Voix dans le leadership • 8 MIN DE LECTURE
Comment j’ai construit une stratégie RH qui a retenu l’attention du conseil d’administration
MAY 22, 2026
Pendant des années, la stratégie RH a été présentée au conseil comme un reporting d’activité. Une CHRO explique comment elle a changé le format et transformé la conversation.
L’ancien format : le reporting d’activité
Pendant les deux premières années de mon rôle, mon rapport au conseil suivait le format que j’avais hérité : effectifs par département, nombre de sessions de formation dispensées, score de satisfaction des employés et point sur les projets RH en cours. Le conseil y consacrait environ quatre minutes avant de passer à la mise à jour financière. Ce n’était pas qu’ils ne se souciaient pas des personnes ; c’était que mon rapport ne parlait pas leur langage. Je rendais compte de ce que faisait les RH, et non de ce que les RH apportaient à l’entreprise.

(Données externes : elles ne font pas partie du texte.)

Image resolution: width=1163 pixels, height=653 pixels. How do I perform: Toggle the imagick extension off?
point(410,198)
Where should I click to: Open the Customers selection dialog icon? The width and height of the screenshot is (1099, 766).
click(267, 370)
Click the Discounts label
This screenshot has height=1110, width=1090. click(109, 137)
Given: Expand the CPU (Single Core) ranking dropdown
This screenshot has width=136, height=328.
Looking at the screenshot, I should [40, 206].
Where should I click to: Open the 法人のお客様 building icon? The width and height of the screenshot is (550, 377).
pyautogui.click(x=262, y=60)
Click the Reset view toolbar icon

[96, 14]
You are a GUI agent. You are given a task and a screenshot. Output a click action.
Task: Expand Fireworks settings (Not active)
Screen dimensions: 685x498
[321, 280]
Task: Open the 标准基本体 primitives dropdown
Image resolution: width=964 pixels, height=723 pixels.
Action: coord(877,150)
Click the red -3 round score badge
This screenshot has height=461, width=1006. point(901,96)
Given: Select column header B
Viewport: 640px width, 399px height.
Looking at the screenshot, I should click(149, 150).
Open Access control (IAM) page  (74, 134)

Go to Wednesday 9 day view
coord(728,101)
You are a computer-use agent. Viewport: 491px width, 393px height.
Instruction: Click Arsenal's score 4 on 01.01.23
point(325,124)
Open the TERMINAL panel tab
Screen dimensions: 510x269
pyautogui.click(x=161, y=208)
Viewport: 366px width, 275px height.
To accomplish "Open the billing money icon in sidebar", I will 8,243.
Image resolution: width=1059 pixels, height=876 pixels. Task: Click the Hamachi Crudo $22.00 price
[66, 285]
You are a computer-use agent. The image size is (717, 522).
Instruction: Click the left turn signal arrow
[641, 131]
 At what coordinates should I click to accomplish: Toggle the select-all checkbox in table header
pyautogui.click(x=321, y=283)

Le nouveau format : les résultats business
J’ai repensé le rapport RH au conseil autour de trois questions que je savais importantes pour celui-ci : notre effectif est-il capable d’exécuter la stratégie ? Notre coût par employé est-il soutenable et compétitif ? Et quels sont nos principaux risques en matière de talents ? Pour chaque question, j’ai présenté un ou deux indicateurs avec des données de tendance et un bref récit sur ce qui expliquait la tendance et sur ce que nous faisions à ce sujet. La première fois que j’ai présenté ce format, le conseil a programmé une discussion dédiée aux personnes pour la réunion suivante. Le format n’avait pas fondamentalement changé ; la perspective, si.
Maintenir la conversation
Une fois que vous avez l’attention du conseil, vous devez la maintenir avec cohérence et crédibilité. Cela signifie tenir les engagements pris en salle du conseil, mettre à jour les indicateurs avec la même rigueur chaque trimestre et accepter de partager des données inconfortables lorsque les tendances sont négatives. Les conseils font confiance aux dirigeants qui leur apportent les problèmes avant qu’ils ne deviennent des crises. Le responsable RH qui partage tôt des signaux de départs, des écarts de compétences ou une dégradation de l’engagement avant qu’ils n’apparaissent dans les résultats financiers devient une voix réellement appréciée dans les discussions stratégiques.